Ever felt like you are walking among a sea of people but still nobody notices you ?
Ever felt so annoyed with the world that you want to just scream out and announce that you exist?
Ever felt so out of place that even your own friends think you are a stranger?
My name is not important. All you need to know is that I am an international student, pursuing my MSc degree at a reputed university in the UK. It has almost been a year now and I have hardly made friends here. Friends back home has forgotten I exist. People around here do not even realize I exist. My self confidence is at its lowest. Self Esteem does not exist anymore. All I do is procrastinate silting at the library or go back to my apartment and watch some series or movies one after another. I feel so lost that I do not even have the slightest of interest in studying my course anymore.

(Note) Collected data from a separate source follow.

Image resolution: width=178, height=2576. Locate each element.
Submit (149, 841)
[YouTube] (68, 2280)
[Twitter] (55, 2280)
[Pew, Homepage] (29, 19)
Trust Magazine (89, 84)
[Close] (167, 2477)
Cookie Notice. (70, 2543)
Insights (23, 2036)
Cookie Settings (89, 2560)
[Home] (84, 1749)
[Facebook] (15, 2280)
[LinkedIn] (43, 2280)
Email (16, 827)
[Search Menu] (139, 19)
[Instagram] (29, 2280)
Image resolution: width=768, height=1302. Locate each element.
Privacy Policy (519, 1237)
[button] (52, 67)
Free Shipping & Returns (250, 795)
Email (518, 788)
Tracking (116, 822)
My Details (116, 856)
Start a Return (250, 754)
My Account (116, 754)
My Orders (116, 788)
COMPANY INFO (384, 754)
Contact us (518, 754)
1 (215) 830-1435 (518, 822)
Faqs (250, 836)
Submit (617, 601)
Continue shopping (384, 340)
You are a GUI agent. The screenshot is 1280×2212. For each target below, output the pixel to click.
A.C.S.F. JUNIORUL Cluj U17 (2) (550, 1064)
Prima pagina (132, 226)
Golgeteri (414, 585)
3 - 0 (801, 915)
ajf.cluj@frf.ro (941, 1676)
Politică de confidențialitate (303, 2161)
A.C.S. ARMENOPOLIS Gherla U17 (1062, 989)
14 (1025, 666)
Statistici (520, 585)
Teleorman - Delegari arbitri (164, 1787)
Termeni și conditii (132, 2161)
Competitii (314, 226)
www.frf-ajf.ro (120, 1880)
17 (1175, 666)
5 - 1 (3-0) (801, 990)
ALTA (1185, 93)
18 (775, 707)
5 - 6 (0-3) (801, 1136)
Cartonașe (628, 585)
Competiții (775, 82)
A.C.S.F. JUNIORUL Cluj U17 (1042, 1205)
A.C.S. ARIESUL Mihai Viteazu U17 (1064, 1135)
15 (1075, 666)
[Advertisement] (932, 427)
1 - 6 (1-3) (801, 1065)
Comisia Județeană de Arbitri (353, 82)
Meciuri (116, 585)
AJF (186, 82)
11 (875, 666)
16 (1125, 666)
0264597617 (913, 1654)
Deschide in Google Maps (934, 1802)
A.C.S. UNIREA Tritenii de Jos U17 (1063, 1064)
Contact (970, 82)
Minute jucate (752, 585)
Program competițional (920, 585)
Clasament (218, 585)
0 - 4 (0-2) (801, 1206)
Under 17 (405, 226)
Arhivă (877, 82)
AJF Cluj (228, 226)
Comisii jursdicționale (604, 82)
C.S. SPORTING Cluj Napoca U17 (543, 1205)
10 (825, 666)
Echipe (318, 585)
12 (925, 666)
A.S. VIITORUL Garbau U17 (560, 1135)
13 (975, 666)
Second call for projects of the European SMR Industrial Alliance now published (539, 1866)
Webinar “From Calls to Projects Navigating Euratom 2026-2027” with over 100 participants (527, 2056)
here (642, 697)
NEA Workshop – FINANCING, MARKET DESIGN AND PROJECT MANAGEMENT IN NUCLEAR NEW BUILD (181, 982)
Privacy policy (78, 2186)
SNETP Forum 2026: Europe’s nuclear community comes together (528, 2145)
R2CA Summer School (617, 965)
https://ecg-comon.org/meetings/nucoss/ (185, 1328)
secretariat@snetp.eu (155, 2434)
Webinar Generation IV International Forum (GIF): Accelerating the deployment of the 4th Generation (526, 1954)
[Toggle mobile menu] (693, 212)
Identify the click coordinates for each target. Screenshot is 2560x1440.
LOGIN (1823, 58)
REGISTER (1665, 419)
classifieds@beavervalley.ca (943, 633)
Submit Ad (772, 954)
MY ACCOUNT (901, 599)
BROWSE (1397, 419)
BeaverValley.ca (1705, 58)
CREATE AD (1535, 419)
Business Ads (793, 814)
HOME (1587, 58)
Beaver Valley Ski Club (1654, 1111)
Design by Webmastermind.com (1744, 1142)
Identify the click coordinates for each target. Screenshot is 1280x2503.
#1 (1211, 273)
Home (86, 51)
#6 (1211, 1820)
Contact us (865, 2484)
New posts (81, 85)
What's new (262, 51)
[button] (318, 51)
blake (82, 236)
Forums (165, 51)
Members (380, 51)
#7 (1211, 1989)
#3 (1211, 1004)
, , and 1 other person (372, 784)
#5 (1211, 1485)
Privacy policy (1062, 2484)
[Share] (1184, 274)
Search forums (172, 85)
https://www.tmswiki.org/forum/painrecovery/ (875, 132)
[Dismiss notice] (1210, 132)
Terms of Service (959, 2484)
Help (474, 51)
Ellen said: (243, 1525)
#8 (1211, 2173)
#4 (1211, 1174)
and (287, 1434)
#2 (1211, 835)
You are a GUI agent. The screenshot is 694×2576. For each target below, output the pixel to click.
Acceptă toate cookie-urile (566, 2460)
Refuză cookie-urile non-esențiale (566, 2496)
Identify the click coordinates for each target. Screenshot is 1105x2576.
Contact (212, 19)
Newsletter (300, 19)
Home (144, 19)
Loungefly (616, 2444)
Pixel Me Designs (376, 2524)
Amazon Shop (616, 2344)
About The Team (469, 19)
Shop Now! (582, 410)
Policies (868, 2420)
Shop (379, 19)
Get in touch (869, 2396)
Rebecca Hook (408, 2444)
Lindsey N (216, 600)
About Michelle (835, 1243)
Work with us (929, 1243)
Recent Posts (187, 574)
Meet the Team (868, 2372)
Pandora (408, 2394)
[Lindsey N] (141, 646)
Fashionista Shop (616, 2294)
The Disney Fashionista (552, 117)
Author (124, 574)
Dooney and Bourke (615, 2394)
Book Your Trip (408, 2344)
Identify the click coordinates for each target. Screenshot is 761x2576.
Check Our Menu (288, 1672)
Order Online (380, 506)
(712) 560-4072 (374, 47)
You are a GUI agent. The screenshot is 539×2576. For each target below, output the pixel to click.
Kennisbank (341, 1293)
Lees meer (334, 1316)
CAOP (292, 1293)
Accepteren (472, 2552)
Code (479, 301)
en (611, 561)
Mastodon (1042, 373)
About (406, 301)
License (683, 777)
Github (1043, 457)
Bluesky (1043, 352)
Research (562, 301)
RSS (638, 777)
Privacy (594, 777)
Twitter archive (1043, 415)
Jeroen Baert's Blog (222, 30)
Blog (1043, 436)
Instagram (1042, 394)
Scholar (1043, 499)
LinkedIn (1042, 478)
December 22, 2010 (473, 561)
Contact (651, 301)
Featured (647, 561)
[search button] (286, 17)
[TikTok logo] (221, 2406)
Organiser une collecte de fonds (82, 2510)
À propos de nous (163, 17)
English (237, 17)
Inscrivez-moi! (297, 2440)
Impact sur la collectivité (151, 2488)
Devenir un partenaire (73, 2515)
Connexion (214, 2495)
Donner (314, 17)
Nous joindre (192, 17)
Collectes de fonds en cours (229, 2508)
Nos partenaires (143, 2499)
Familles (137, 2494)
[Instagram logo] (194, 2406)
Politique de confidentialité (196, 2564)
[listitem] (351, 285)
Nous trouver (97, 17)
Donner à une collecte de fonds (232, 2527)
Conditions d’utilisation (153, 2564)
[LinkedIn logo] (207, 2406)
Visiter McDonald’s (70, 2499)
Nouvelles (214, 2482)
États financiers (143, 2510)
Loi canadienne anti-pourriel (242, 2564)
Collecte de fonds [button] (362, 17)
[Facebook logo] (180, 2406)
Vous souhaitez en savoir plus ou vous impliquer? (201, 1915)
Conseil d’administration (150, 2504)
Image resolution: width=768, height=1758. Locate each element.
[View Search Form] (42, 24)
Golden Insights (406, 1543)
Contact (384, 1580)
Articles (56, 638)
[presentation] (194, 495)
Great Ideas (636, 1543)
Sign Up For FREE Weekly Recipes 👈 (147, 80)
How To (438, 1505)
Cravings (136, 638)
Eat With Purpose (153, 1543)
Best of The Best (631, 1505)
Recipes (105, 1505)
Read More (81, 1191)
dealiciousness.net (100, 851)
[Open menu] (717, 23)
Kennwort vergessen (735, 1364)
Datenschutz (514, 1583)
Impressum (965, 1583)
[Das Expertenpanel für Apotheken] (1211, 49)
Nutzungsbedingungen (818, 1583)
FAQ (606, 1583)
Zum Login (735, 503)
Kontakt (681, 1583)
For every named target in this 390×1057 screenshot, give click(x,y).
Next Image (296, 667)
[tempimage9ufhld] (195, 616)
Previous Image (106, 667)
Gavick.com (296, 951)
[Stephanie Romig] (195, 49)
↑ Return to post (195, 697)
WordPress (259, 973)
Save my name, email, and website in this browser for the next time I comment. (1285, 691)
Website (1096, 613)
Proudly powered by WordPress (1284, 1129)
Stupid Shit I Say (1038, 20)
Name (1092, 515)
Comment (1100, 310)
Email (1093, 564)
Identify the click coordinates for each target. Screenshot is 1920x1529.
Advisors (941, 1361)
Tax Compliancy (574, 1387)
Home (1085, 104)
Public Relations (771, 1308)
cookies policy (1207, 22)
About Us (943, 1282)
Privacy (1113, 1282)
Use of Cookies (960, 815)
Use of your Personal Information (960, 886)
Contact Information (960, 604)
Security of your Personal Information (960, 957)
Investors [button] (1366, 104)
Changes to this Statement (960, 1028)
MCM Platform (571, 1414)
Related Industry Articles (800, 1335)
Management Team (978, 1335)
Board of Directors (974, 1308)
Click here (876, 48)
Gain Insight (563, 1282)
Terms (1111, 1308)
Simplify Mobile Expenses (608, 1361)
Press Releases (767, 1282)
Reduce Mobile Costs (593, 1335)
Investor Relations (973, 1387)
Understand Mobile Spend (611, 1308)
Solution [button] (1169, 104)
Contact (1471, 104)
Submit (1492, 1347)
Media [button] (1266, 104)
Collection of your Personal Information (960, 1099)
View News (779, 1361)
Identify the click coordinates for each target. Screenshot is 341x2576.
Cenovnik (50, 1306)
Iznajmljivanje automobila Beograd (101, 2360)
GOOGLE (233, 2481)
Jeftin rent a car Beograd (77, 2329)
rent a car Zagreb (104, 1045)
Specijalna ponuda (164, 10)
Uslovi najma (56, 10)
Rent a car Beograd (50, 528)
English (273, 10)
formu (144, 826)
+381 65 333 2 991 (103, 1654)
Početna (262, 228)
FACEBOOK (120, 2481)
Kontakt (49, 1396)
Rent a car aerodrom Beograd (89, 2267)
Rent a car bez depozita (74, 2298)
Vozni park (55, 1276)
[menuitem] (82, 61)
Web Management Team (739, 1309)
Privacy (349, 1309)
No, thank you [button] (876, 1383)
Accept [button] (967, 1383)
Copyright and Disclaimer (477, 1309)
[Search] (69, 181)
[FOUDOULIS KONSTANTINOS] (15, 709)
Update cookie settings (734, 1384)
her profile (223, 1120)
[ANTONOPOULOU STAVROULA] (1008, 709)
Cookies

You all who are reading this must be thinking, What an ungrateful idiot who is just wasting his life. I guess I am. Maybe sharing this will make me feel better. Maybe it will not. All I ever wanted was to be happy. That somehow seems far fetched now.
I can’t even find it in me to look up at someone and make eye contact with them. Right now I am sitting at a computer near a window and looking at the clouds floating above the skyline of this magnificent city. Light blue sky with white patches of clouds and the sun rays making its way through the clouds. Seems so surreal.
When I first landed in this city, I thought to myself ‘ This is it. This is where my life changes, this is where I change, This is where I become happy’. Unfortunately that was not to be. I feel lost even to myself. I hardly talk to anyone. I think I am starting to distance myself from people. Nothing interests me anymore. I just want to go away. Away from everyone. Everyday I feel something inside of me dying. The worst part is no one knows. No one even notices. No body ever has asked me How I am doing? Everyone is moving on with their life. I can not seem to figure out mine. I hope I do not remain invisible forever. I realize there are people who are in worse condition than mine. I hope they make it through as well. I hope we all make it through. I hope None of us Remains INVISIBLE. I hope and truly HOPE.